# Motel room courtesy. Go to frigging sleep when everyone else does.



## married tech (Jan 18, 2014)

Just curious as to what others see as being polite or courteous or not to others they are sharing a motel room.

Last night my wife, her dad, our daughter and I stayed in a motel and everyone knew we had to get up early. Her dad and I packed it in around 9 PM. Wife however stayed up late playing games on her Ipad with our daughter despite multiple polite and a few not so polite requests to keep it down and go to sleep.  

Anyone want to take a guess at who was a crabby unfocused witch all day because she once again did not get enough sleep? 

Anyway at what point is it allowable/reasonable to go beyond asking nicely and to just take someones toys away?  

(I am not talking about the kid either. She's pretty well behaved and listens.)


----------



## arbitrator (Feb 13, 2012)

*MT: It's about time for you to have a responsible "Come-to-Jesus-Meeting" with her! Judging by your description of events, I'd have to say that the kid here is not necessarily the smallest person in your family!*


----------



## married tech (Jan 18, 2014)

We are working up to that. 

I went to the counselor last week to get checked over to see if I am the primary source of the problems and it was pretty clear it's not me. 

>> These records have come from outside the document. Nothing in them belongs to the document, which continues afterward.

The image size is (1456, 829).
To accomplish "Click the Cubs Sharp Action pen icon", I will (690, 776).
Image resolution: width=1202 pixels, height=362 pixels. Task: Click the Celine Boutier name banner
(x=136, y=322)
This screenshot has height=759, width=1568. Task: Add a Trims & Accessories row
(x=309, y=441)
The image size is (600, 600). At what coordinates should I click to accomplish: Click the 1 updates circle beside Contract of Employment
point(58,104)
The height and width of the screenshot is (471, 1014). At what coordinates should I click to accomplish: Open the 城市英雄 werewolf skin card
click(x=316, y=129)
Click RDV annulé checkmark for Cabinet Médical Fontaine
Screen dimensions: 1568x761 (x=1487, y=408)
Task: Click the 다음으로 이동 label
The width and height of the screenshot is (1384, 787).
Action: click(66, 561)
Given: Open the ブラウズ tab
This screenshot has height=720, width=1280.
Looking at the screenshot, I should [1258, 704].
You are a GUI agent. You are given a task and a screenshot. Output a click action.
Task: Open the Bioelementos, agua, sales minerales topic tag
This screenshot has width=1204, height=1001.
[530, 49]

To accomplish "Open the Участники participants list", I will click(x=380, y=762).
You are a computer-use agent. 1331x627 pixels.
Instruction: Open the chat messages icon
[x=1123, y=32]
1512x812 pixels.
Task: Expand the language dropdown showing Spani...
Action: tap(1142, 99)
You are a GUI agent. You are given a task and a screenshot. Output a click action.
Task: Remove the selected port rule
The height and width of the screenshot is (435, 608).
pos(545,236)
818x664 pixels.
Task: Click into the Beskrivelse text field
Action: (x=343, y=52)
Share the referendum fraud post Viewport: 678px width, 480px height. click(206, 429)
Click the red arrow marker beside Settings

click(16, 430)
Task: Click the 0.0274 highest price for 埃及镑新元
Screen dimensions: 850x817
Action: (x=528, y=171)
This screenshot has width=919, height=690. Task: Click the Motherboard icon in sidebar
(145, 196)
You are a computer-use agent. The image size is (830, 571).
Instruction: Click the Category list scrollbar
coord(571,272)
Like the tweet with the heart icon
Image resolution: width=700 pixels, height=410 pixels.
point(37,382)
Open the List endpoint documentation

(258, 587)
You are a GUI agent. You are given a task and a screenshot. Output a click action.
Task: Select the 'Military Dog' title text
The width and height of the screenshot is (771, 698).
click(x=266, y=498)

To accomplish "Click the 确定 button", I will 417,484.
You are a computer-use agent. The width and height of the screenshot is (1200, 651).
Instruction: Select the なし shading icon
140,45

She is scheduled for next week and if things go well it will be both of us after that. If it doesn't goes well it might be a brain doctor for her next.


----------



## Faithful Wife (Oct 31, 2012)

married tech said:


> Anyway at what point is it allowable/reasonable to go beyond asking nicely and to just take someones toys away?


Why couldn't you get some earplugs and a sleep mask?

Which I'm asking only because, you can't control someone else but when you need your sleep you should take care of YOU. The ear plugs and sleep mask would have helped.


----------



## jld (Dec 1, 2013)

How about an agreement next time among everyone about when lights will go out?


----------



## married tech (Jan 18, 2014)

> Why couldn't you get some earplugs and a sleep mask?
> 
> Which I'm asking only because, you can't control someone else but when you need your sleep you should take care of YOU. The ear plugs and sleep mask would have helped.


I don't have either and had no motivation to go and find them. I figured that as a 37 year old adult who had full knowledge of what time we all had to get up at the next morning that shut up and go to sleep should have been rather self evident. 

TO be honest I was not so worried about my sleep. Her dad and I are they type who can sit down and take a short nap any time so we could catch up today if given a chance. 

She is the one who needs sleep worse than the other three of us combined otherwise crabby irrational over tired witch wife runs amok. 
That's why I wanted her to go to sleep. Not for me last night but for me today. 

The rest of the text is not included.